***** SELECTED EXTRACT

---
author: Sam White
toc-title: Contents
toc-depth: 5
toc-location: left
date: 2016-01-09 04:17:12+00:00
layout: post
slug: data-received-bisulfite-treated-illumina-sequencing-from-genewiz
title: Data Received - Bisulfite-treated Illumina Sequencing from Genewiz
categories:
- 2016
- BS-seq Libraries for Sequencing at Genewiz
- Olympia oyster reciprocal transplant
tags:
- BS-seq
- Crassostrea gigas
- Katie Lotterhos
- olympia oyster
- Ostrea lurida
- Pacific oyster
- wget
---
Received notice the sequencing data was ready from Genewiz for the samples submitted [20151222](https://robertslab.github.io/sams-notebook/posts/2015/2015-12-22-sample-submission-bs-seq-library-pool-to-genewiz/).
Download the FASTQ files from Genewiz project directory:
wget -r -np -nc -A "*.gz" ftp://username:password@ftp2.genewiz.com/Project_BS1512183
Since two species were sequenced (_C.gigas_ & _O.lurida_), the corresponding files are in the following locations:
[https://owl.fish.washington.edu/nightingales/O_lurida/](http://owl.fish.washington.edu/nightingales/O_lurida/)
[https://owl.fish.washington.edu/nightingales/C_gigas/](http://owl.fish.washington.edu/nightingales/C_gigas/)
In order to process the files, I needed to identify just the FASTQ files from this project and save the list of files to a bash variable called 'bsseq':
bsseq=$(ls | grep '^[0-9]\{1\}_*' | grep -v "2bRAD")
Explanation:
bsseq=
* This initializes a variable called "bsseq" to the values contained in the command following the equals sign.
$(ls | grep '^[0-9]\{1\}_*' | grep -v "2bRAD")
* This lists (ls) all files, pipes them to the grep command (|), grep finds those files that begin with (^) one or two digits followed by an underscore ([0-9{1}_*), pipes those results (|) to another grep command which excludes (-v) any results containing the text "2bRAD".

**********

*EXERCISES:*
**1)** According to the sequencing data post, why are the downloaded files kept in two separate locations? Answer in one to three sentences.
**2)** Set down, word for word, the part of the sequencing data post starting with "Download the FASTQ" and going on through "the equals sign.".
The records aren't needed for anything here.

***** DATA SECTION

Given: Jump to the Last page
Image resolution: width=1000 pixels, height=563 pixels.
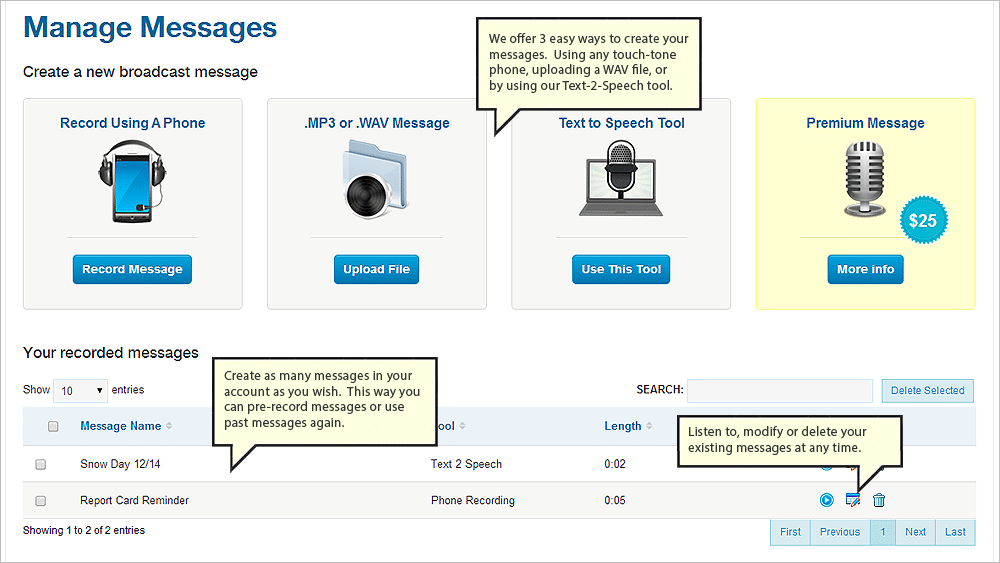Looking at the screenshot, I should [x=955, y=532].
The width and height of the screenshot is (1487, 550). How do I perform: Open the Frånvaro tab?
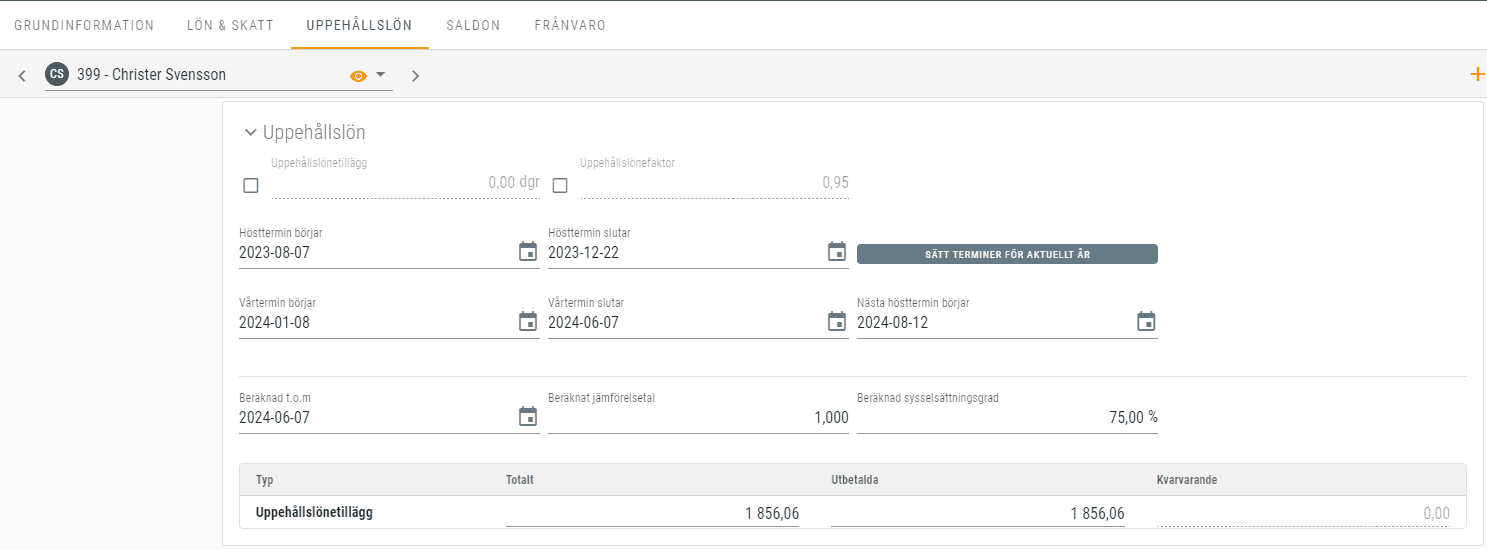click(570, 25)
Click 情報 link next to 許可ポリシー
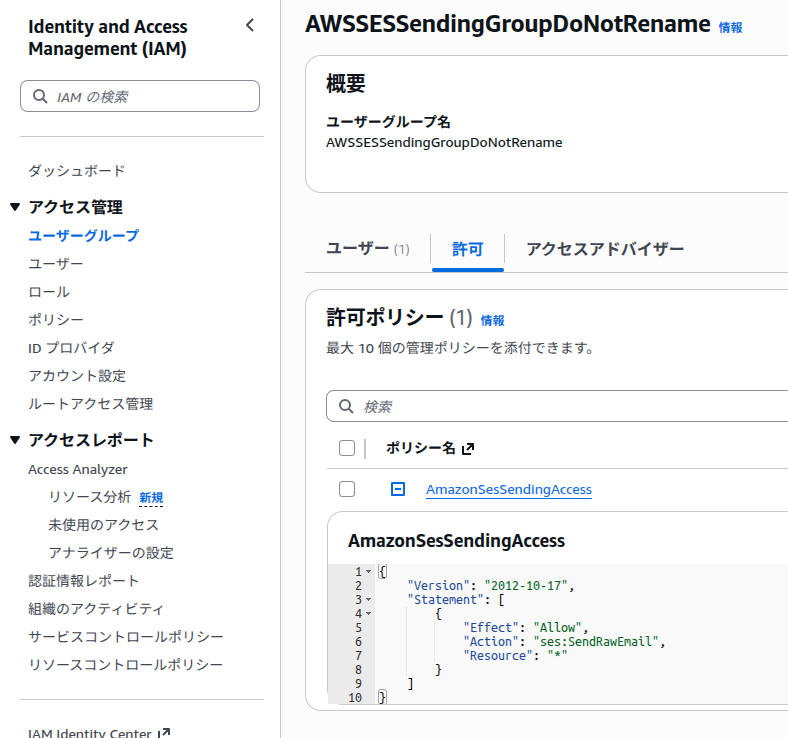The width and height of the screenshot is (788, 738). (492, 320)
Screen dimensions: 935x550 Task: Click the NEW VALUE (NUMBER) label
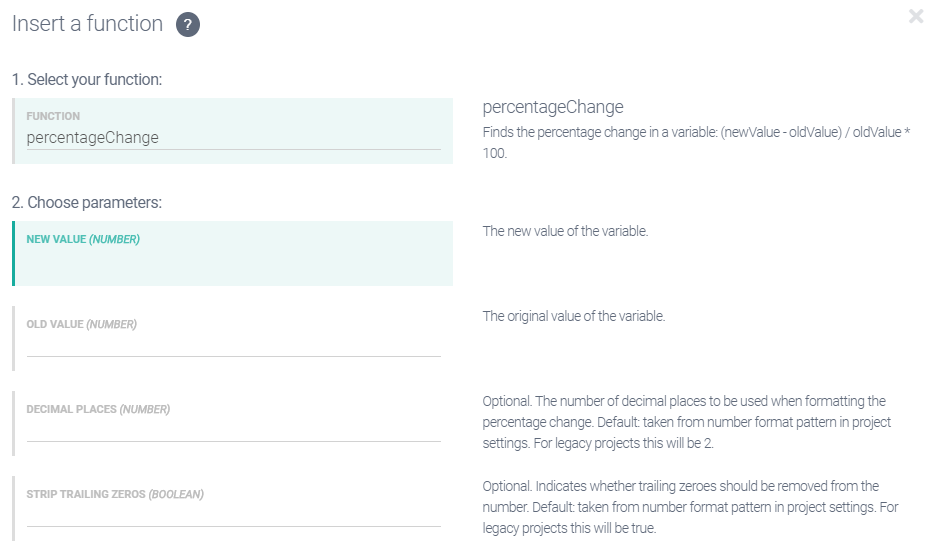(83, 240)
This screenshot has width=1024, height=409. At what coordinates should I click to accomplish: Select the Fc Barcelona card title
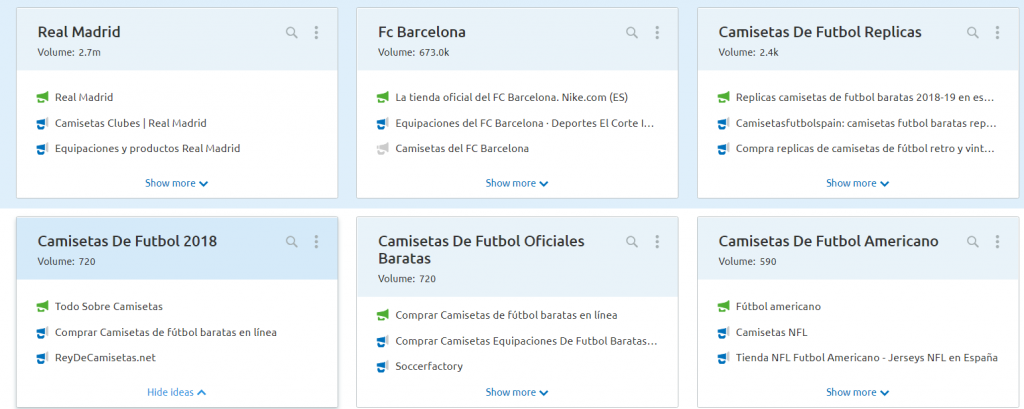click(421, 32)
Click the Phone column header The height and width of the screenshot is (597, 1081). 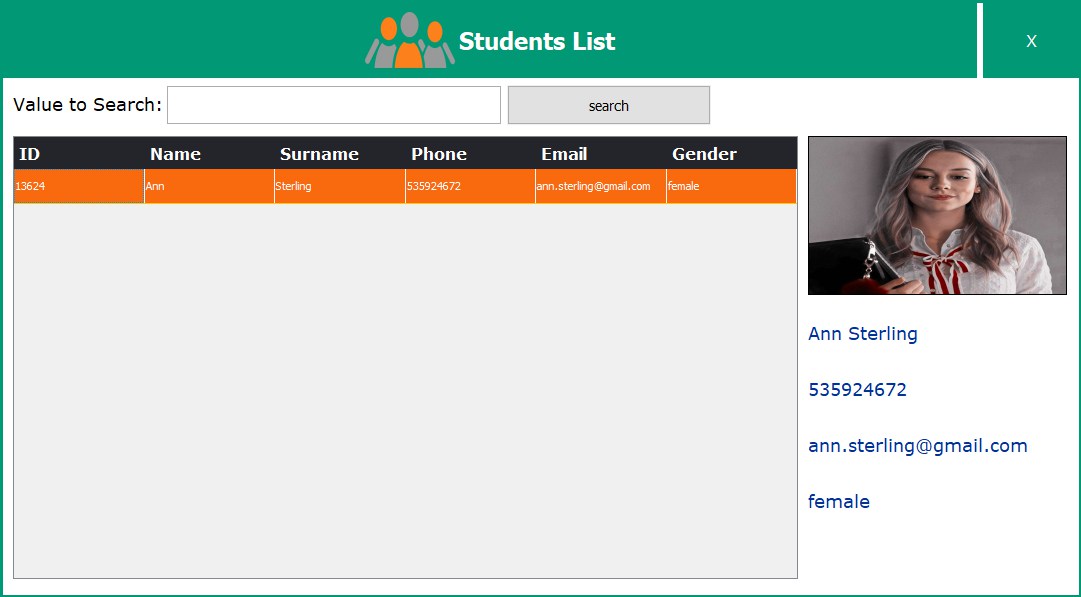point(439,154)
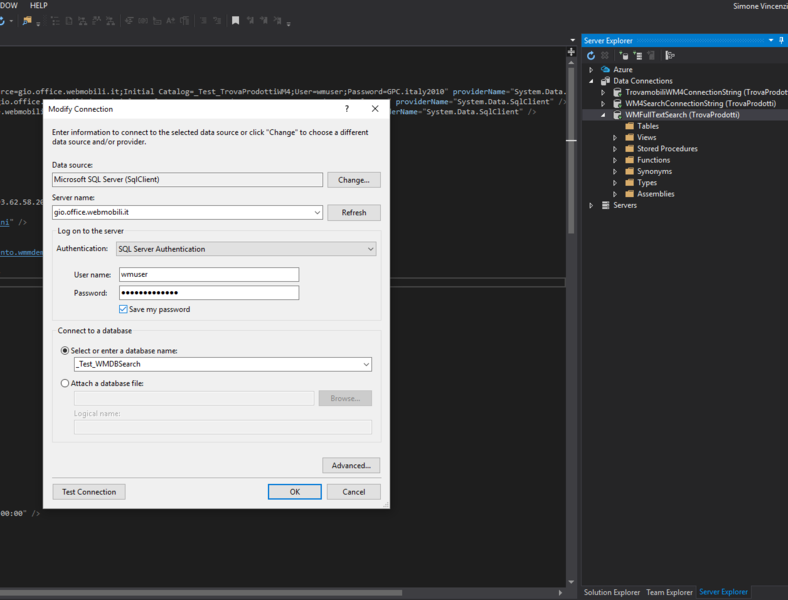Open the database name dropdown list
The image size is (788, 600).
(x=366, y=365)
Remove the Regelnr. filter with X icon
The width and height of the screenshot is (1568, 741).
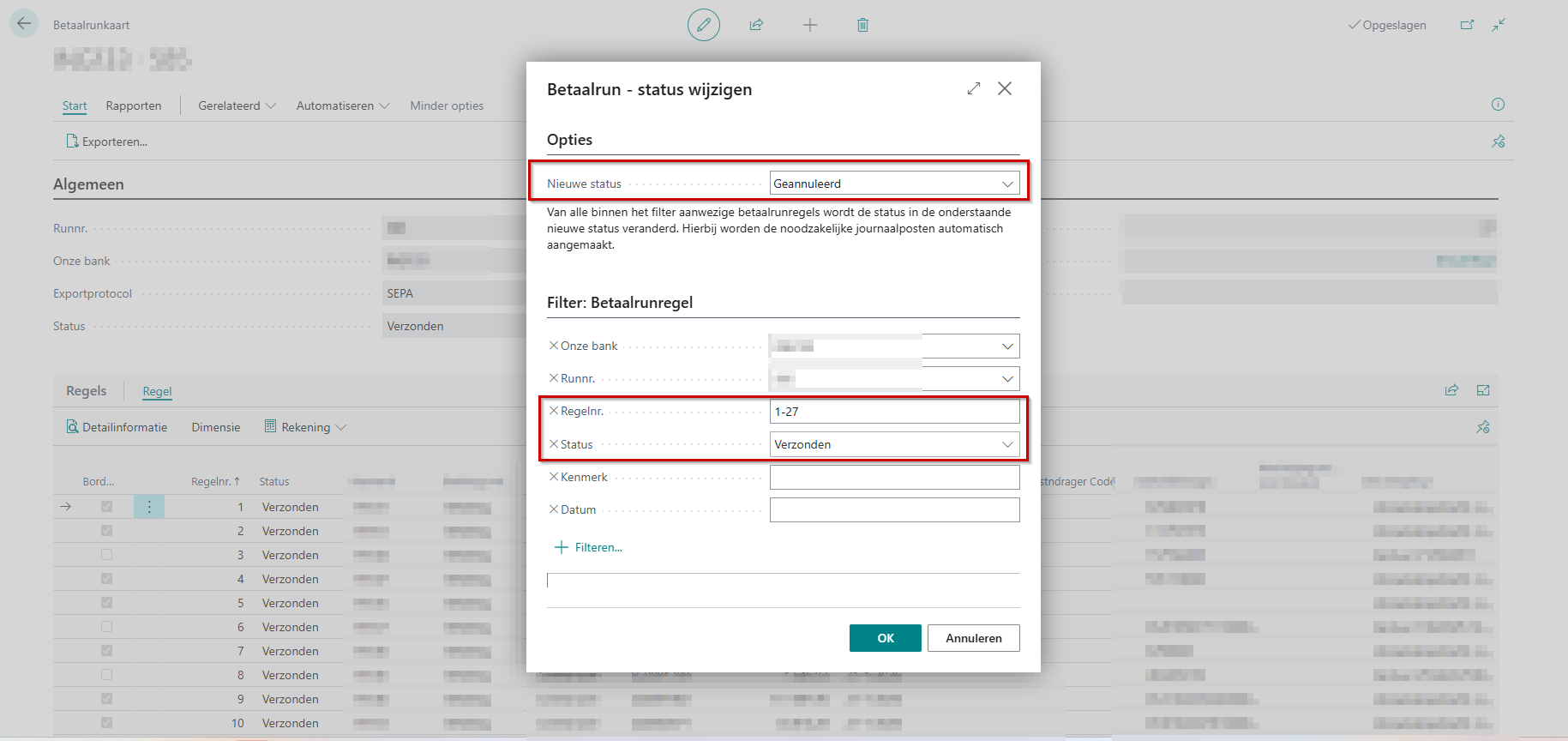[x=553, y=411]
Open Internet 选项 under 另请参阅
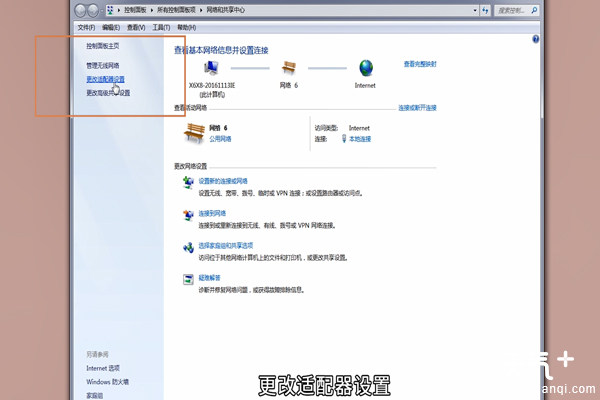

**********

*ANSWERS:*
**1)** Two species were sequenced, C. gigas and O. lurida, so each species' files have their own location. The O. lurida files are under nightingales/O_lurida/ and the C. gigas files are under nightingales/C_gigas/.

**2)**
Download the FASTQ files from Genewiz project directory:
wget -r -np -nc -A "*.gz" ftp://username:password@ftp2.genewiz.com/Project_BS1512183
Since two species were sequenced (_C.gigas_ & _O.lurida_), the corresponding files are in the following locations:
[https://owl.fish.washington.edu/nightingales/O_lurida/](http://owl.fish.washington.edu/nightingales/O_lurida/)
[https://owl.fish.washington.edu/nightingales/C_gigas/](http://owl.fish.washington.edu/nightingales/C_gigas/)
In order to process the files, I needed to identify just the FASTQ files from this project and save the list of files to a bash variable called 'bsseq':
bsseq=$(ls | grep '^[0-9]\{1\}_*' | grep -v "2bRAD")
Explanation:
bsseq=
* This initializes a variable called "bsseq" to the values contained in the command following the equals sign.